Even though the 17O linewidths for the anisotropic carbonyl 17O chemical shifts were on the order of 40 ppm, the chemical shift changes upon cation addition were readily measured due to the high sensitivity of the experiments. Upon binding Li+ to Leu10 17O-labeled gramicidin A, a 60 ppm shift was observed, binding of K+ resulted in a 40 ppm shift, and only a 25 ppm shift was observed upon binding to Ba++ (Fig. 3). This shows a similar trend to that of the 15N results described above, but interestingly Ba++ appears to significantly influence the Leu10 carbonyl oxygen, which was not implied by the 15N results. For Leu12-labeled gramicidin, a 26 ppm shift was observed for Li+ and a 15 ppm shift for K+, while a 36 ppm shift was observed for Ba++. For Leu14-labeled gramicidin, Li+ induced a 7 ppm shift and K+ induced a shift 7 ppm shift of opposite sign, while Ba++ showed 21 ppm shift of similar sign to that of Li+. Clearly 17O is particularly sensitive to the interactions of these ions. What is clear is that the balance of perturbations induced by Ba++ is shifted toward the C-terminus of gramicidin compared to those induced by the monovalent cations. Moreover, the change in 15N anisotropic chemical shift compared to the full width of the powder pattern was in the most dramatic case only 5%. Here Li+ induces a change in the anisotropic chemical shift of 60 ppm when the width of the chemical shift powder pattern is only ~220 ppm, a 28% change in the anisotropy.
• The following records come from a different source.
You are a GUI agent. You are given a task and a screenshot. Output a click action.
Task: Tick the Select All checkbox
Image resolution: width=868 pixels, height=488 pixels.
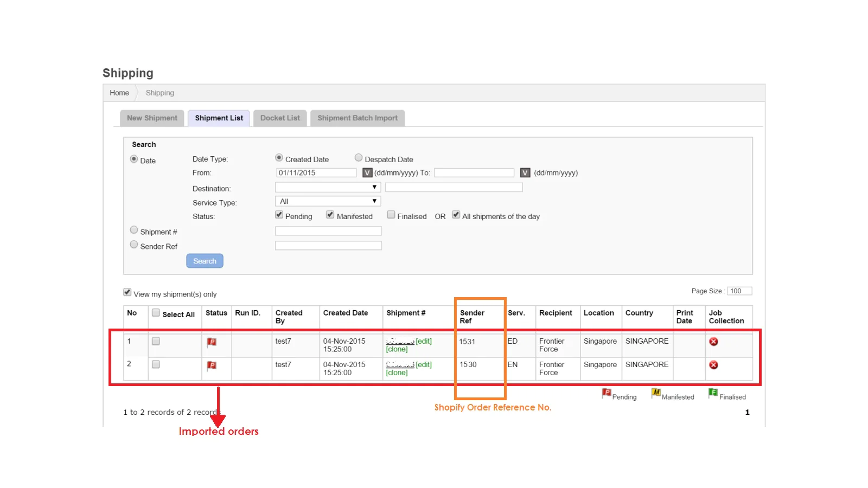(x=156, y=313)
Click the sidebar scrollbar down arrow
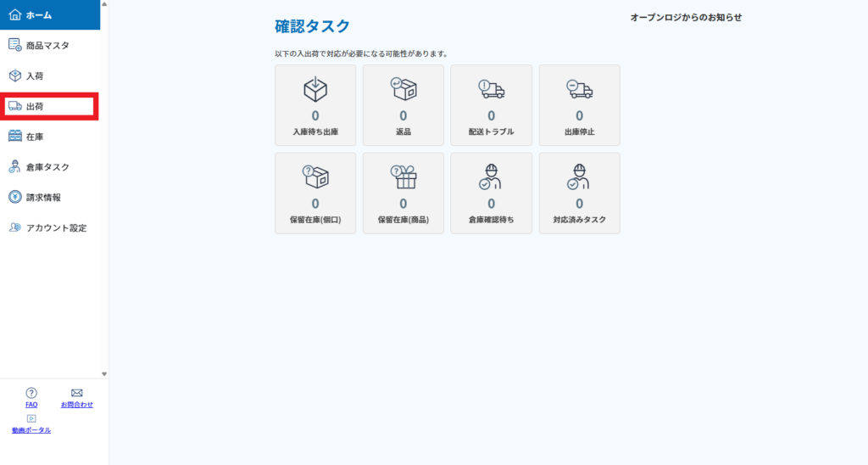 [x=104, y=373]
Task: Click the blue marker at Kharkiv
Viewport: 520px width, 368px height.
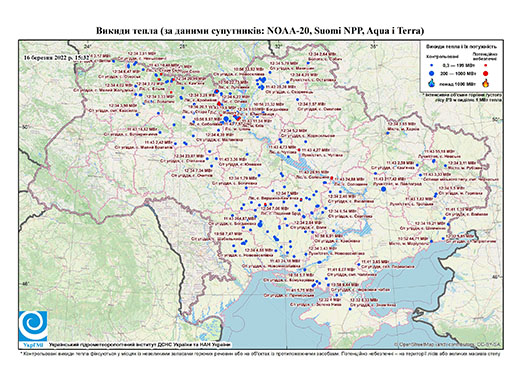Action: 387,133
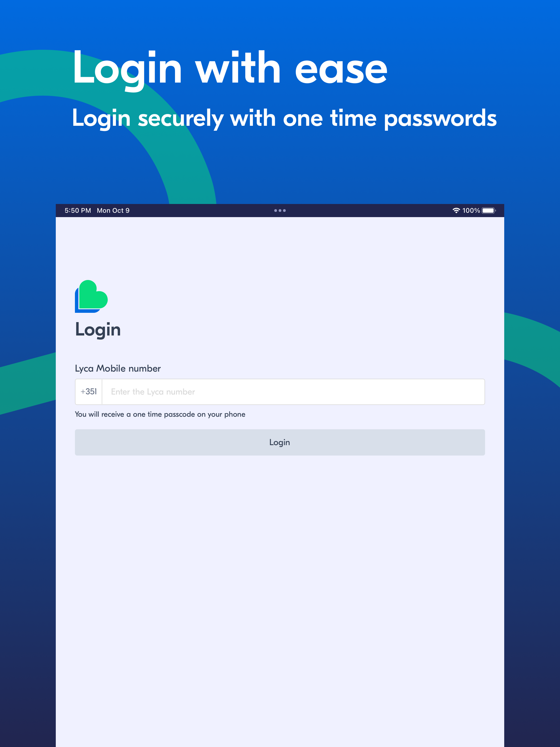This screenshot has width=560, height=747.
Task: Tap the battery indicator icon
Action: tap(488, 210)
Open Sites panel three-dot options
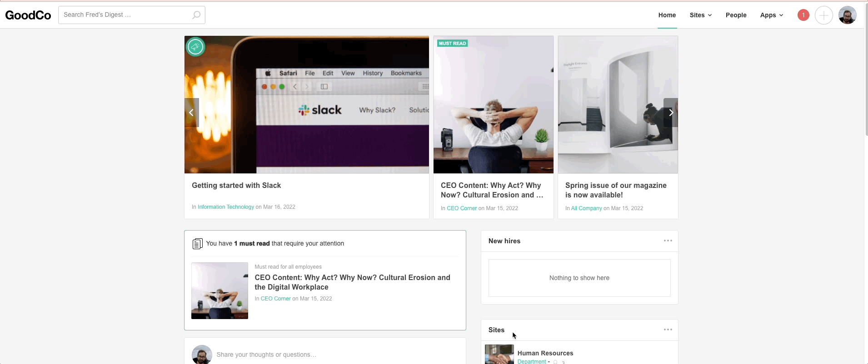868x364 pixels. click(668, 330)
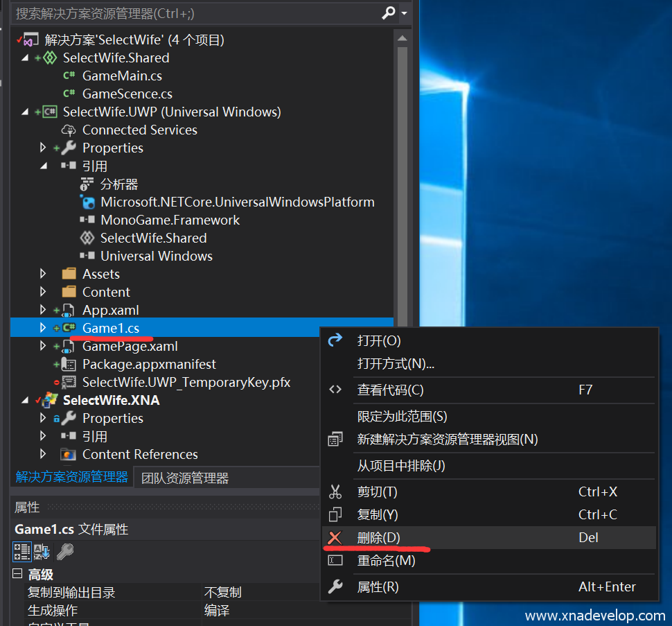Screen dimensions: 672x626
Task: Click the 生成操作 property value 编译
Action: (x=217, y=611)
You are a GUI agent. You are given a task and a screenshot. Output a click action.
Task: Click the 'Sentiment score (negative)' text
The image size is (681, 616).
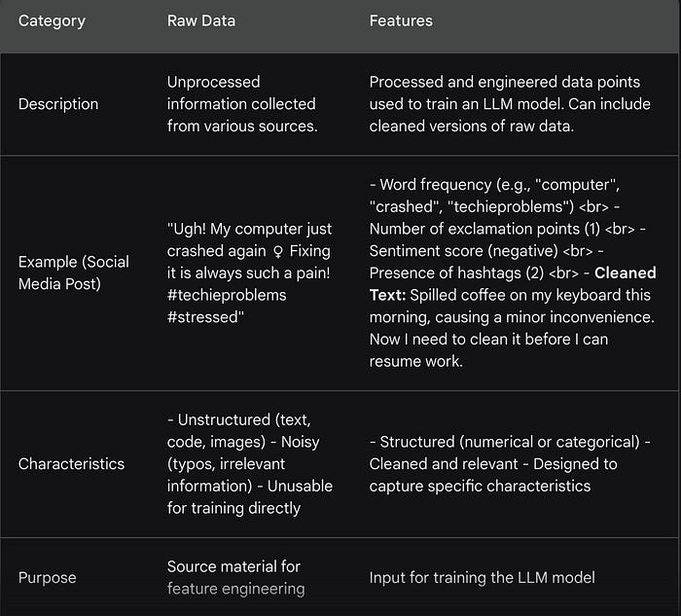point(451,251)
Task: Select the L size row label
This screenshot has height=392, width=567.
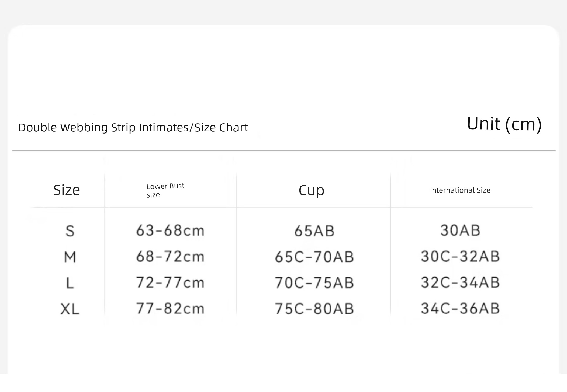Action: coord(70,283)
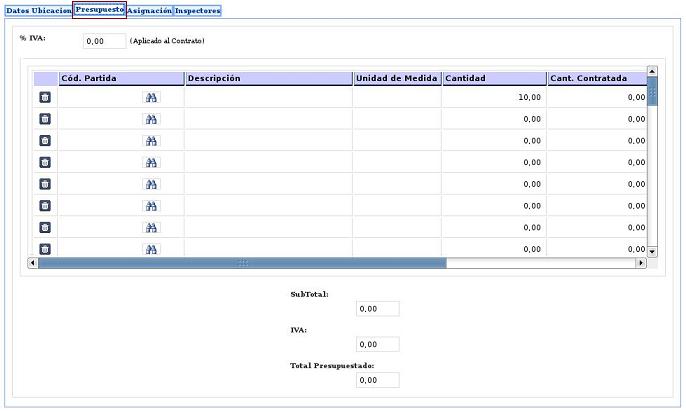Click the trash icon in the last visible row
Image resolution: width=686 pixels, height=412 pixels.
point(45,248)
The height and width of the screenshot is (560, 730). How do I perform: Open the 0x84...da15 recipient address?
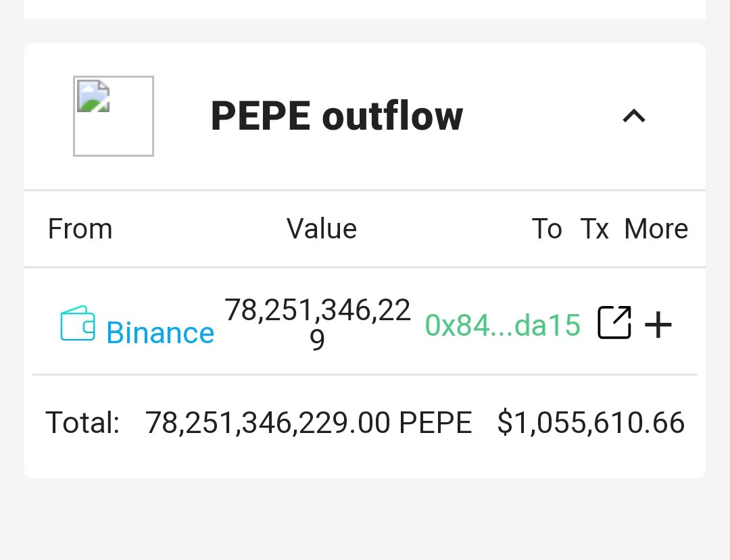click(503, 325)
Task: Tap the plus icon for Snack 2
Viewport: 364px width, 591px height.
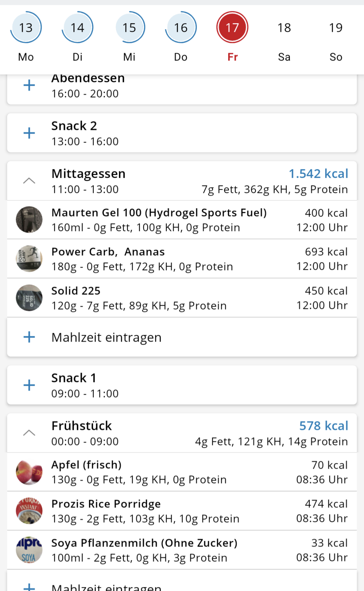Action: coord(29,133)
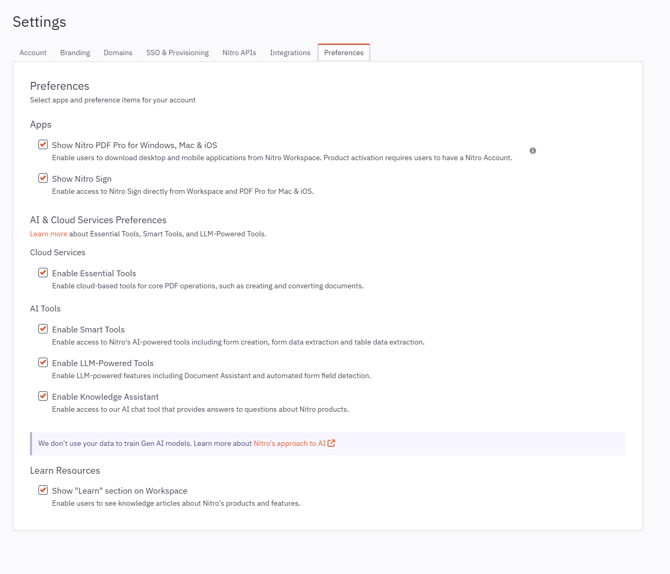Image resolution: width=670 pixels, height=574 pixels.
Task: Click the Learn more link
Action: (48, 234)
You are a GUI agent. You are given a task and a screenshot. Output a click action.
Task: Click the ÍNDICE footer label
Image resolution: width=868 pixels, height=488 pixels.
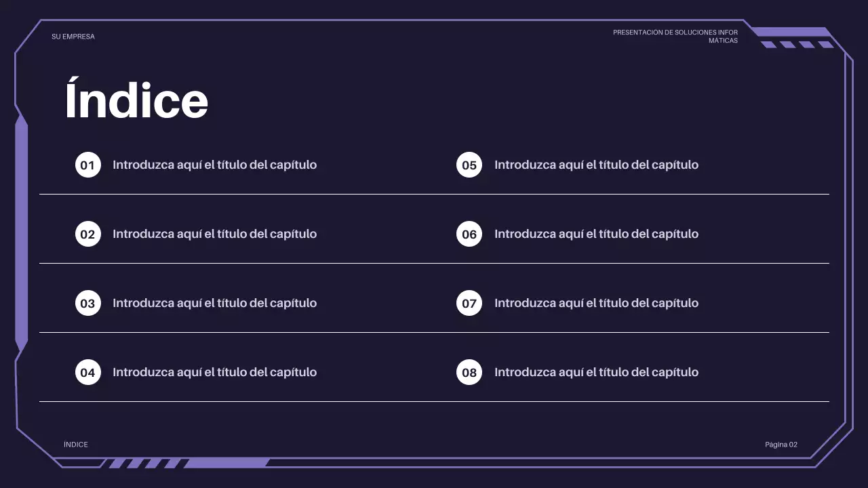76,445
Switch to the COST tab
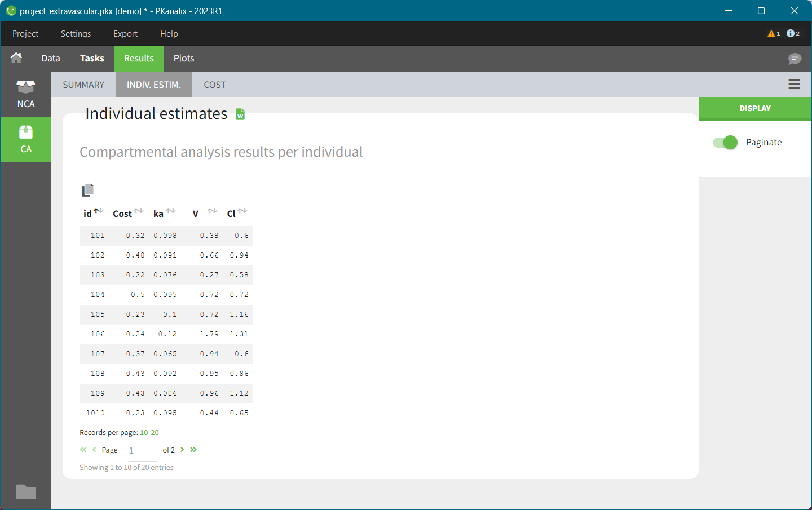The image size is (812, 510). coord(214,85)
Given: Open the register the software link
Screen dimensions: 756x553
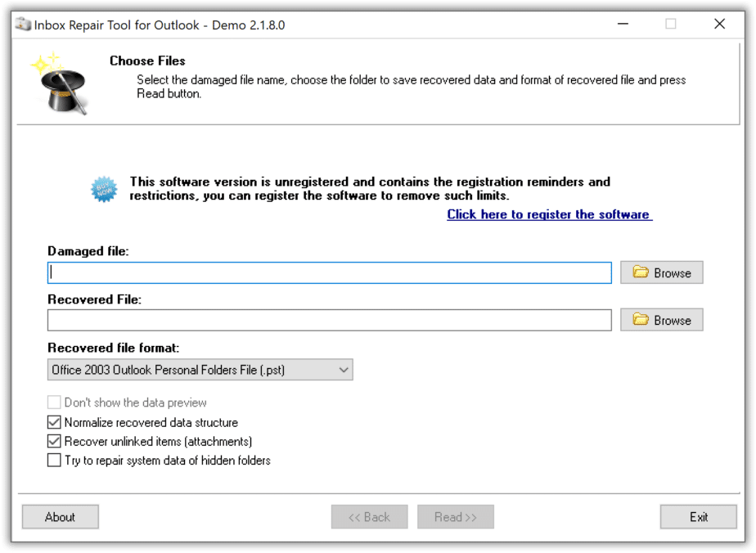Looking at the screenshot, I should pyautogui.click(x=549, y=214).
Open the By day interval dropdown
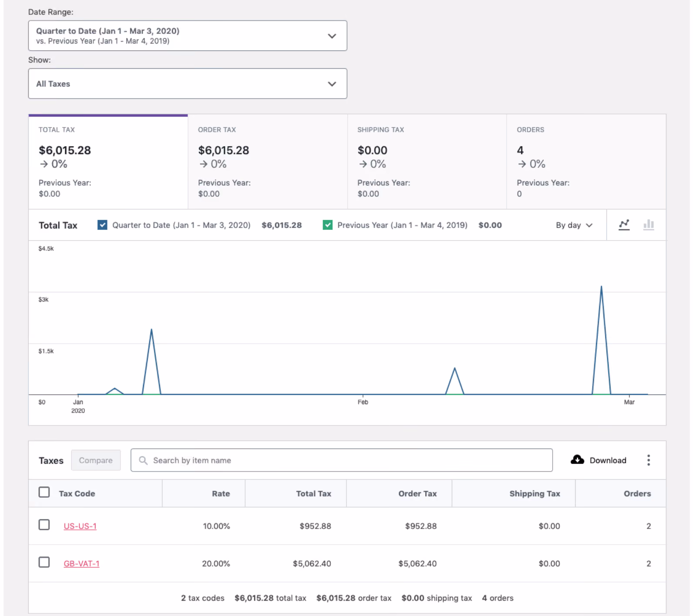The height and width of the screenshot is (616, 693). pos(574,225)
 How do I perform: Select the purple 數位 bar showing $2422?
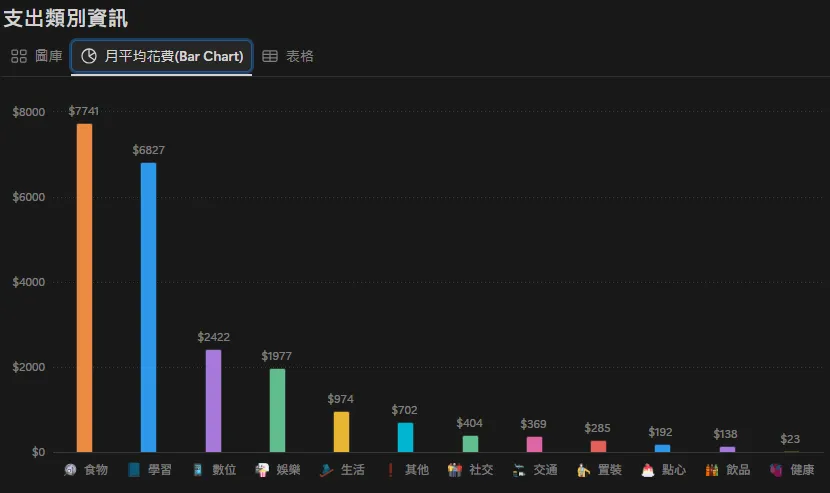[213, 401]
The sensitivity of 17O to cation binding provides a high-resolution tool for assessing the interactions of the cation to these carbonyl sites, dramatically showing that the monovalent cations only interact weakly with the Leu14 carbonyl since they have penetrated far into the mouth of the pore much further than Ba++. With the high sensitivity 17O data, even Ba++ is shown to have a significant interaction with the Leu10 carbonyl, while the 15N data did not suggest such an interaction. Importantly, both the 15N and 17O data suggest a clear cation-binding mechanism in which a fully hydrated cation is stepwise dehydrated as it interacts with more carbonyl oxygens in the channel pore. The removal of the penultimate water prior to passage through the pore (the third water) is clearly the barrier that generates a minimum in the potential energy profile for the monovalent cation passage through the pore. The concept that different monovalent cations have different binding sites in gramicidin A is uniquely demonstrated by these anisotropic chemical shift perturbation studies.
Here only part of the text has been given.